On 2012-12-09 22:22, Mark Shannon wrote:
Hi all,
The current CPython bytecode interpreter is rather more complex than it
needs to be. A number of bytecodes could be eliminated and a few more
simplified by moving the work involved in handling compound statements
(loops, try-blocks, etc) from the interpreter to the compiler.
This simplest example of this is the while loop...
while cond:
body
This currently compiled as
start:
if not cond goto end
body
goto start
end:
but it could be compiled as
goto test:
start:
body
if cond goto start
which eliminates one instruction per iteration.
A more complex example is a return in a try-finally block.
try:
part1
if cond:
return X
part2
finally:
part3
Currently, handling the return is complex and involves "pseudo
exceptions", but if part3 were duplicated by the compiler, then the
RETURN bytecode could just perform a simple return.

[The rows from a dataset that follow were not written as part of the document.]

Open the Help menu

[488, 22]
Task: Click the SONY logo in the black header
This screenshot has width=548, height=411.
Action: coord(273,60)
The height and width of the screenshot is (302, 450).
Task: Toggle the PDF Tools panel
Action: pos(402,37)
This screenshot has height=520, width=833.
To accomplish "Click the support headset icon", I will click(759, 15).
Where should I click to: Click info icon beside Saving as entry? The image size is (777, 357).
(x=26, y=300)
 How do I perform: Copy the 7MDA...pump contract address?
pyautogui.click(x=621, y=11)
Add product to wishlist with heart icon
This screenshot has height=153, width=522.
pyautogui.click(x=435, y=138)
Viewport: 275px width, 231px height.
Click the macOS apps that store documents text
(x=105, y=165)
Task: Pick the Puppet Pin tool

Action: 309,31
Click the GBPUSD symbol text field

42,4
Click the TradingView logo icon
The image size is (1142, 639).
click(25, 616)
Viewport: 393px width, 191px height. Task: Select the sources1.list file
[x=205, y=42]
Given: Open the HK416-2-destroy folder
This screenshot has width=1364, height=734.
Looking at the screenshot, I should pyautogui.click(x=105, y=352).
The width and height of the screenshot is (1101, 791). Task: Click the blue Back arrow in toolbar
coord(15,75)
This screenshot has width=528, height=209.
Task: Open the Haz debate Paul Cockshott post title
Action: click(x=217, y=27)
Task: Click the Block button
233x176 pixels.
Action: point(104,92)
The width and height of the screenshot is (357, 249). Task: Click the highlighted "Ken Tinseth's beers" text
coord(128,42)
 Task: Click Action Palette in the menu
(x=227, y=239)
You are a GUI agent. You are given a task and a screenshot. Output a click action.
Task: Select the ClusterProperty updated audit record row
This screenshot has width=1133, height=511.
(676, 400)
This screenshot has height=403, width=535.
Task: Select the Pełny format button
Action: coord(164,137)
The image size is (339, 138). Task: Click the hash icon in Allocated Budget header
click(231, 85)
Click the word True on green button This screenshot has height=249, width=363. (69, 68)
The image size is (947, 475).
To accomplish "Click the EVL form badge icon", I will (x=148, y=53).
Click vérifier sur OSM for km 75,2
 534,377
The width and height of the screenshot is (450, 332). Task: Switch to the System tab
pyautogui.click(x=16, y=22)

The code above would be compiled thus...
PUSH_BLOCK try
part1
if not X goto endif
push X
POP_BLOCK
part3 <<< duplicated
RETURN_VALUE
endif:
part2
POP_BLOCK
part3 <<< duplicated
The changes I am proposing are:
[snip]
Is it necessary to duplicate part3? Is it possible to put it into a
subroutine if it's long? (And I do mean a simple cheap subroutine.)